• [Work task] Beginning at the line that holds "1280x720 pixels.", transcribe each line exactly through the end of the records, and leave any pictures out.

• [Screenshot grounding data]
================

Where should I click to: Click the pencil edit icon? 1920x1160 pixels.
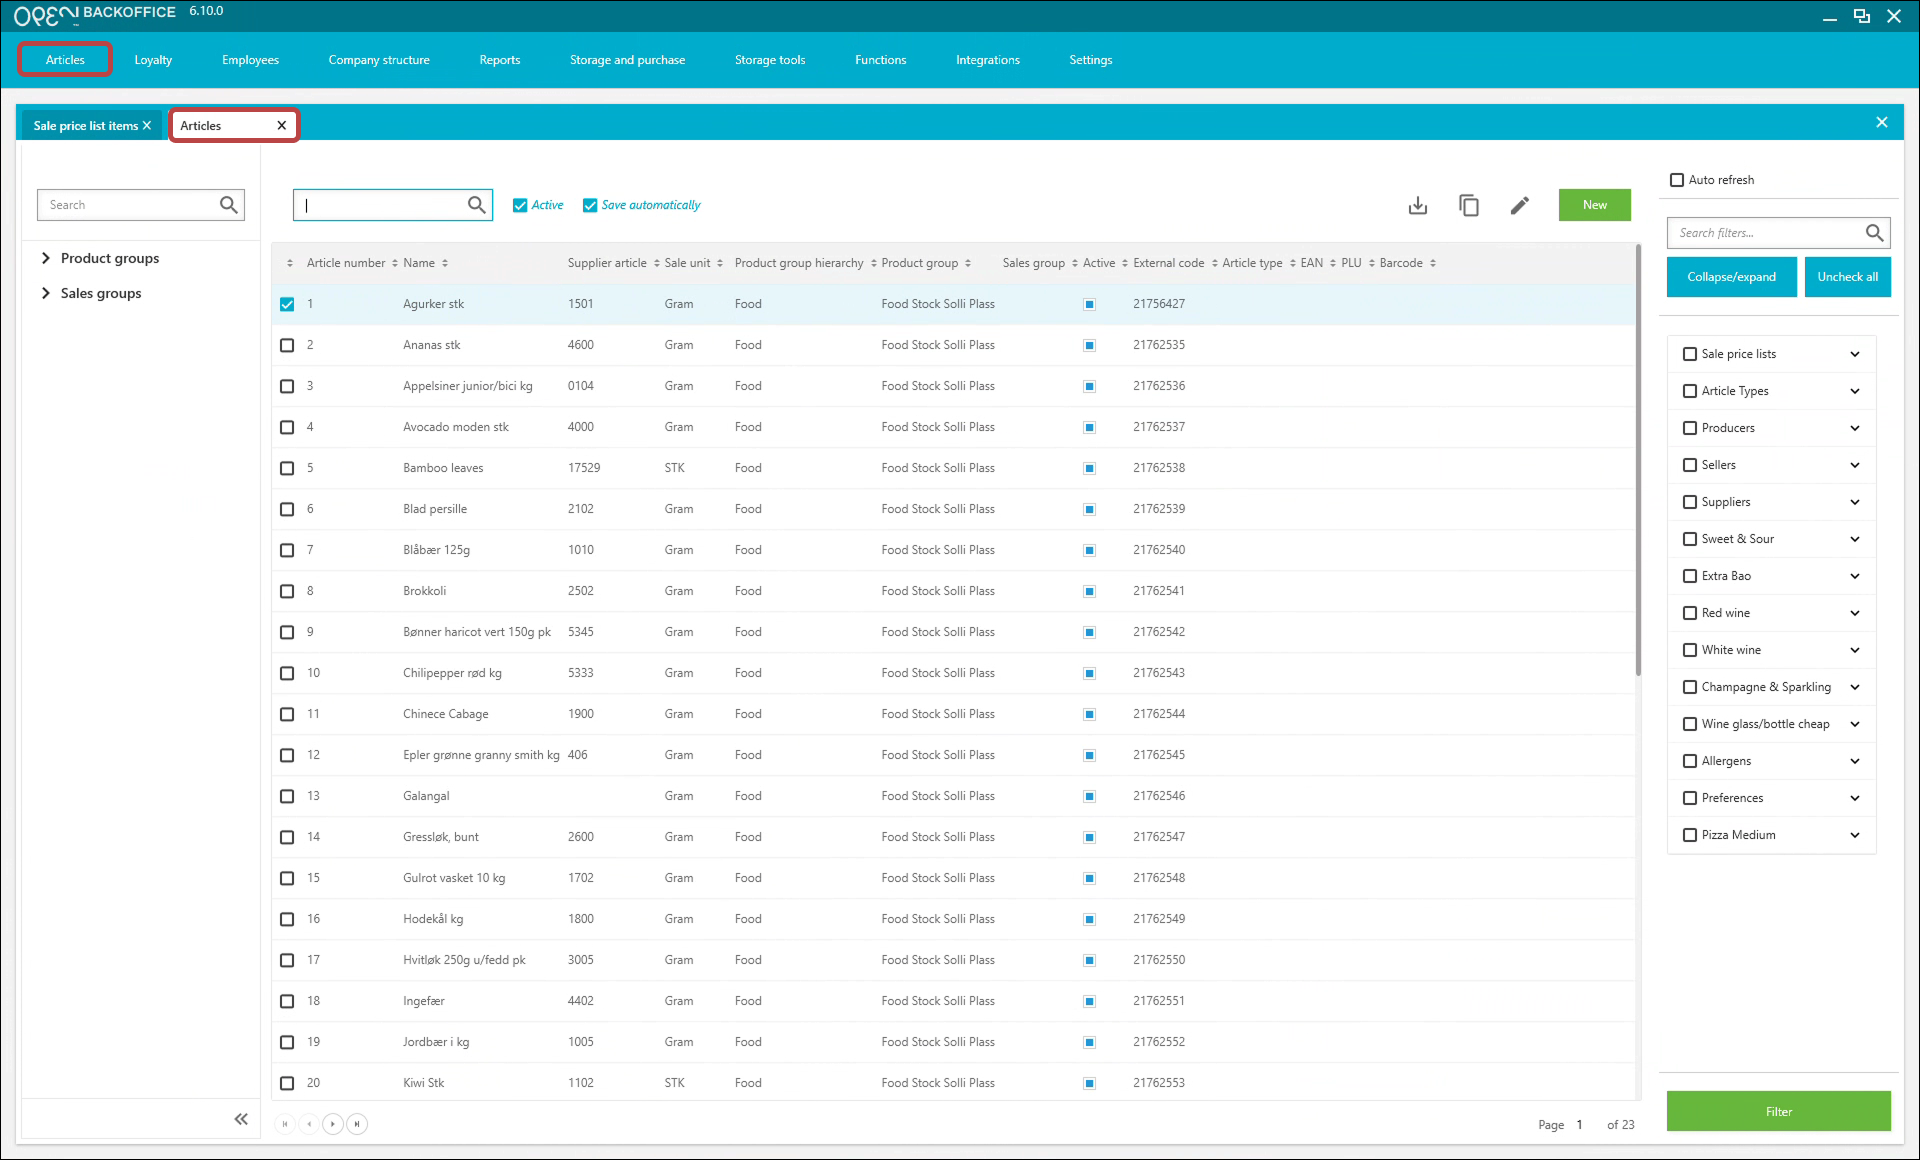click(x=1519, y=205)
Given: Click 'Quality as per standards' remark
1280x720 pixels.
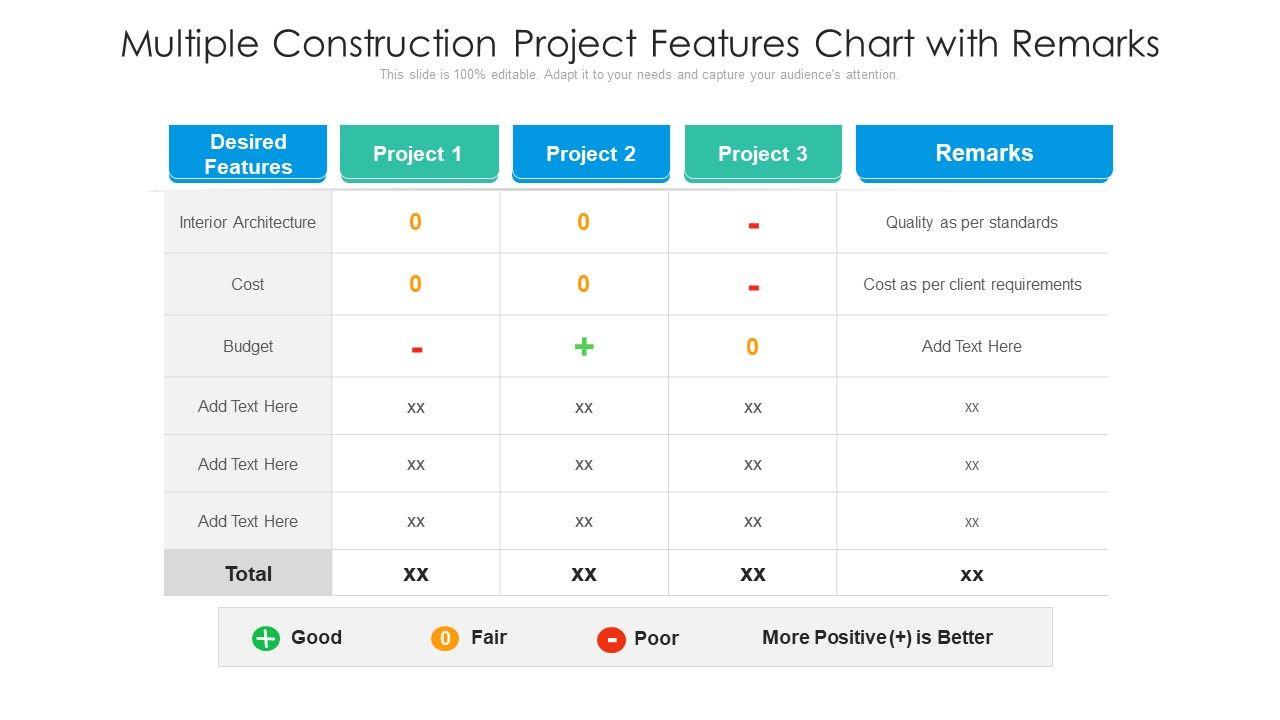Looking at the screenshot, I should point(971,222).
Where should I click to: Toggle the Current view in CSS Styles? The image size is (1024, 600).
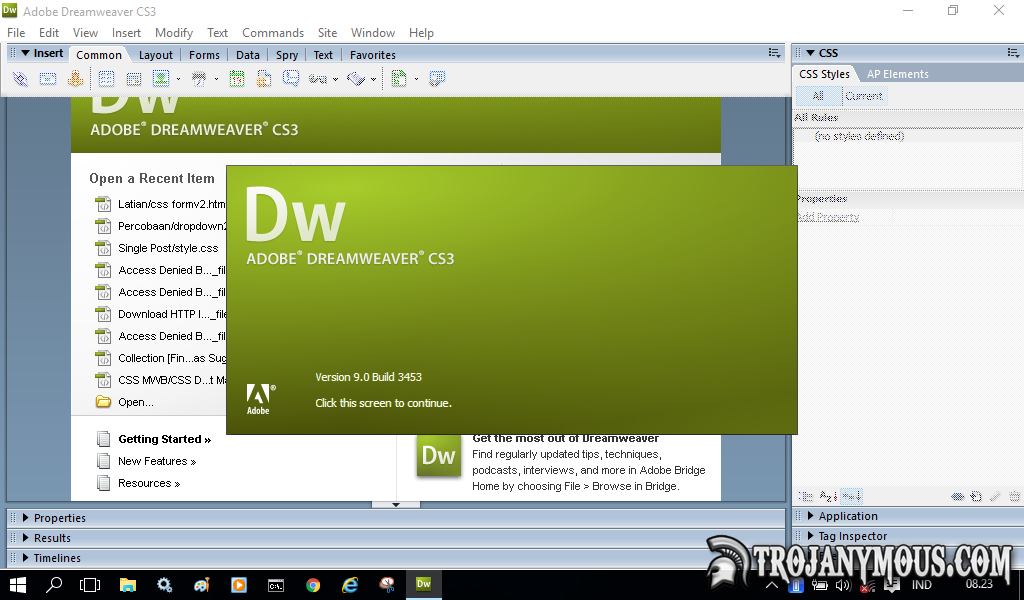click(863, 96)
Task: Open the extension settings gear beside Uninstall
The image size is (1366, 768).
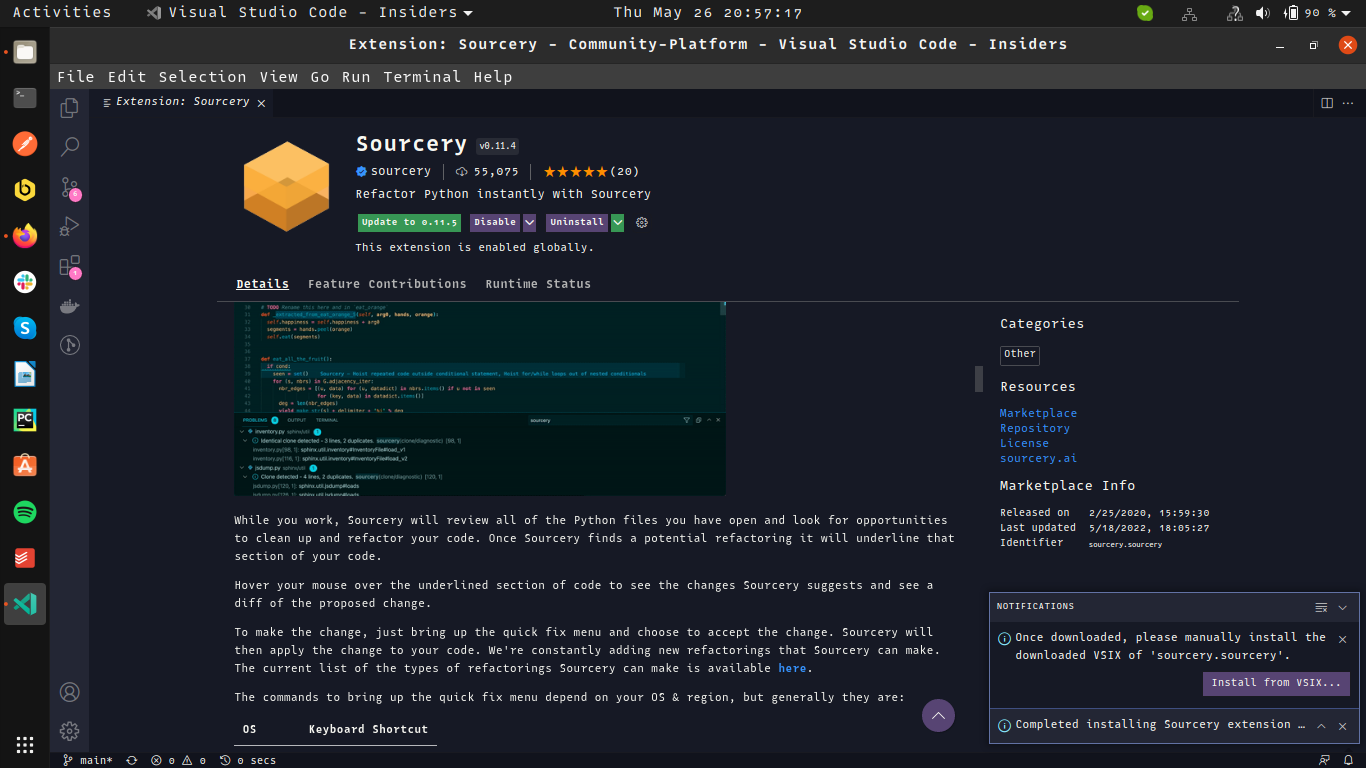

================

• [Task response]
1280x720 pixels.
Looking at the screenshot, I should point(971,222).
Where should I click to: Toggle the Current view in CSS Styles? The image size is (1024, 600).
click(863, 96)
Task: Open the extension settings gear beside Uninstall
The image size is (1366, 768).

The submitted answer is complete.